Конъюнктуры Земли и времени. Геополитические и хронополитические интеллектуальные расследования (Цымбурский) - страница 177

Поскольку определяющие особенности тоталитарных систем XX века связаны с отношениями между государством и обществом, а с другой стороны – между государством и внешним миром, тоталитаризм особенно пристрастен к идее государственного суверенитета. В то же время двусмысленность посттоталитаризма как авторевизии тоталитарного общества оборачивается оригинальными особенностями в трактовке идеи суверенитета. Через анализ мутаций, наблюдаемых сегодня в этой клеточке современного политического дискурса, перед нами раскрываются парадоксальные перспективы посттоталитарных практик.

К размышлениям на эту тему меня подтолкнуло первоначально оригинальное определение суверенитета, предложенное литовским политологом и экономистом А. Бурачасом в советско-французском сборнике «50/50. Опыт словаря нового мышления». Вышедший под редакцией Ю. Афанасьева и М. Ферро в момент, когда политика гласности в СССР стала перерастать в попытки реформирования сверху структур власти, этот сборник – в советской своей части – ярко выразил ход языкового самоопределения посттоталитарных политических ментальностей. Антанас Бурачас – фигура, заметная в литовском научном мире, автор ряда трудов по макроэкономике, в том числе по региональным системам; он подготовил в том же 1989 году публикацию сборника Литовской АН, отразившего принятие ею национально-государственнической платформы Саюдиса [Демократическая перестройка 1989]. Итак, Бурачас пишет: «Суверенитет – совокупность полновластия нации и прав, гарантирующих независимость личности… Суверенитет нации выражается в первую очередь в возможностях ее свободного политического самоопределения, в правах нации на занимаемую ею испокон веков исторически сложившуюся территорию, ее природные и ископаемые ресурсы, также в верховенстве ее законодательства и избранной ею государственной власти, в национальном гражданстве. Суверенитет человека выражается в реальных правах на жизнь и независимость мировоззрения, гарантиях против насилия и голода, защите самостоятельности личности в целом» [Бурачас 1989: 519].
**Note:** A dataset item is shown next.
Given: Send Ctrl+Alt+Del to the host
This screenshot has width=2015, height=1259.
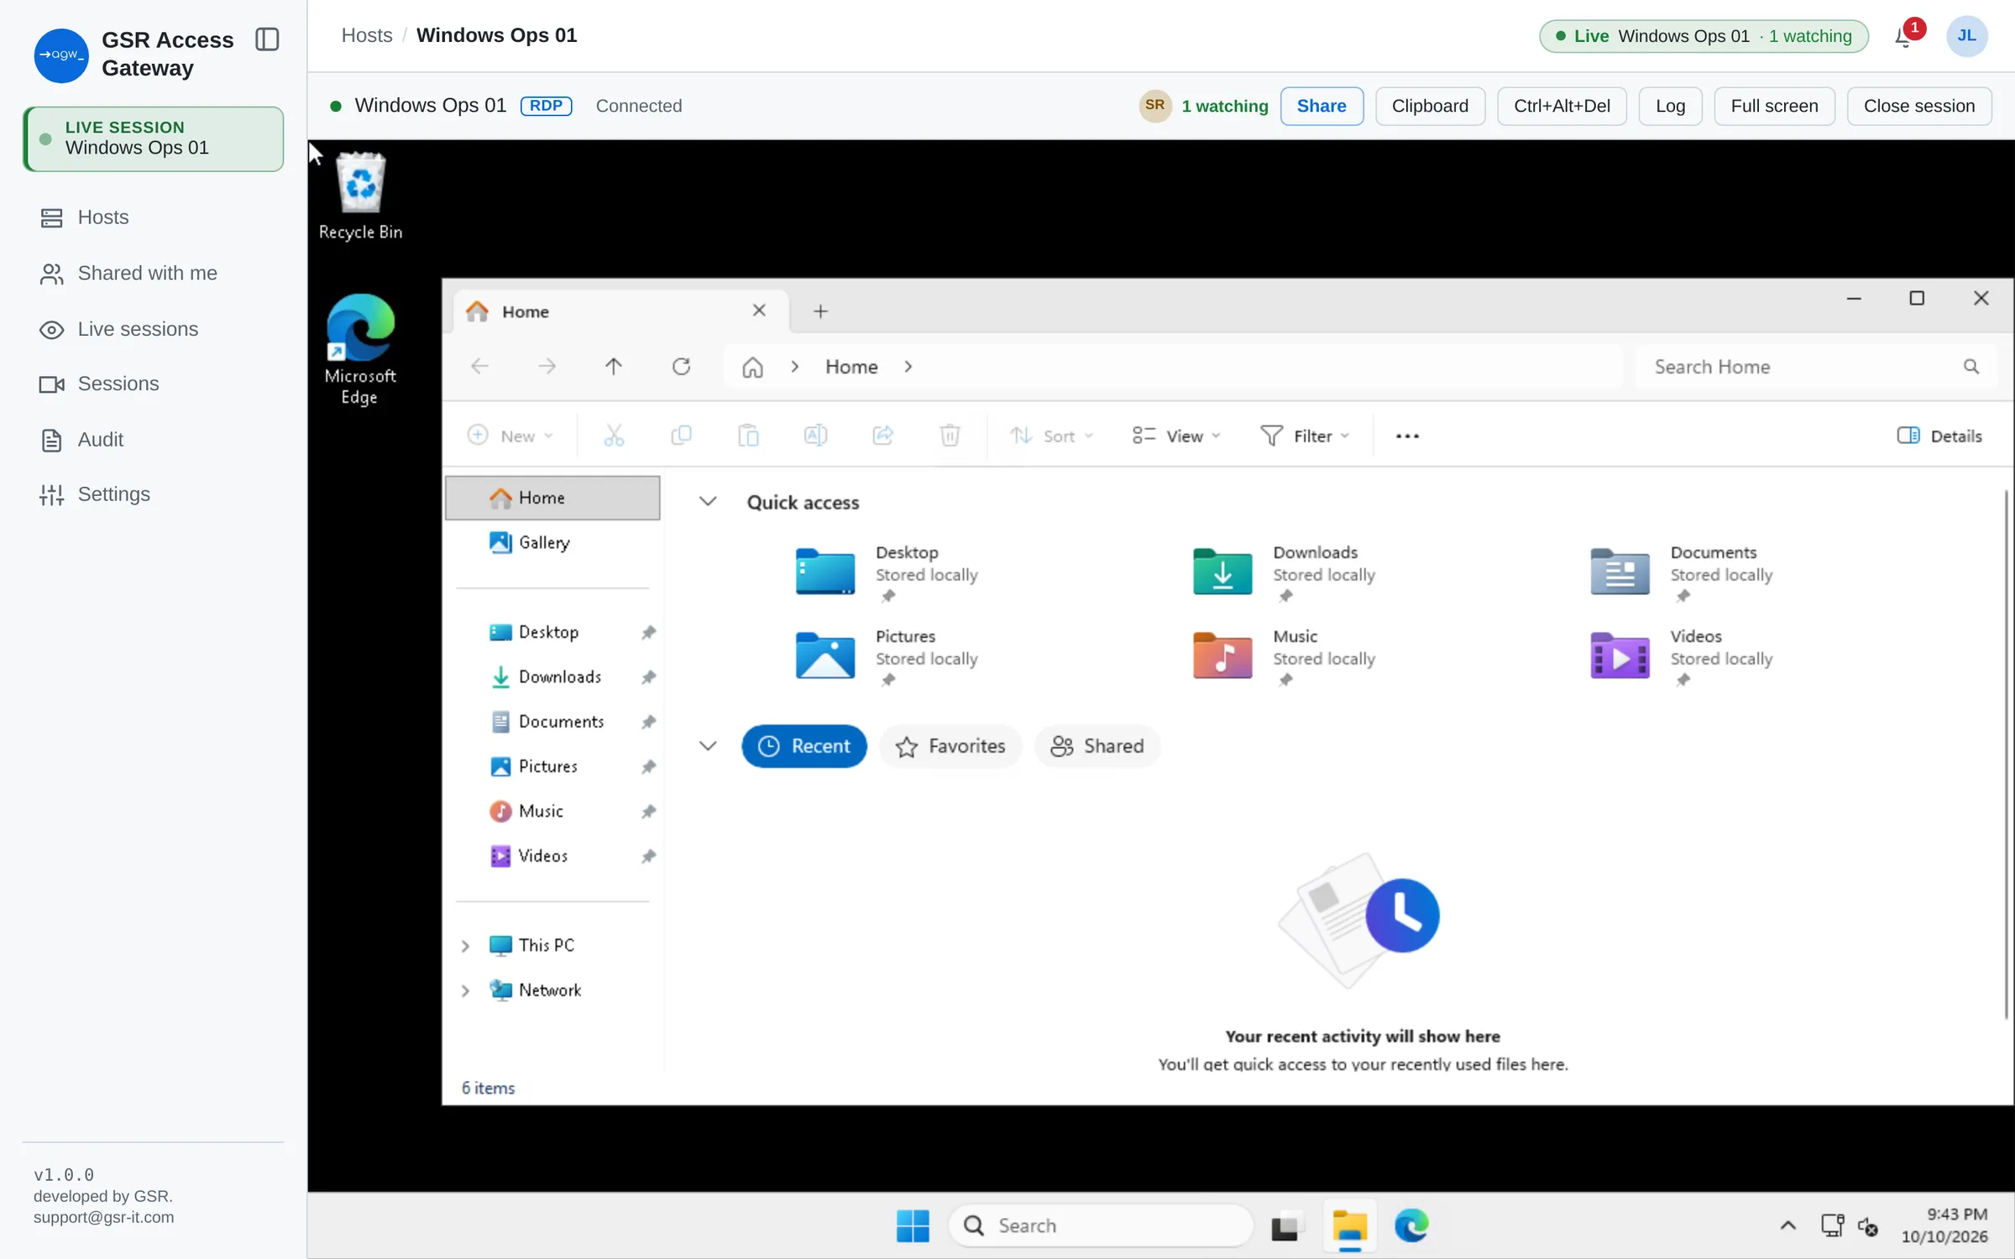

Меня особенно поразило в этом определении слово «совокупность». По Бурачасу выходит, что «суверенитет вообще», подразделяемый на суверенитет нации и на суверенитет личности, – не просто родовое понятие относительно этих двух частных видов суверенитета. У автора «суверенитет вообще» оказывается какой-то нерасчлененной синкретической совокупностью суверенитета нации и личности, когда и нация свободно самоопределяется, владея землей, водами и земными ископаемыми, и личность не страшится за жизнь, желудок и за независимость мировоззрения. Бурачасовский суверенитет – это все хорошее для всех.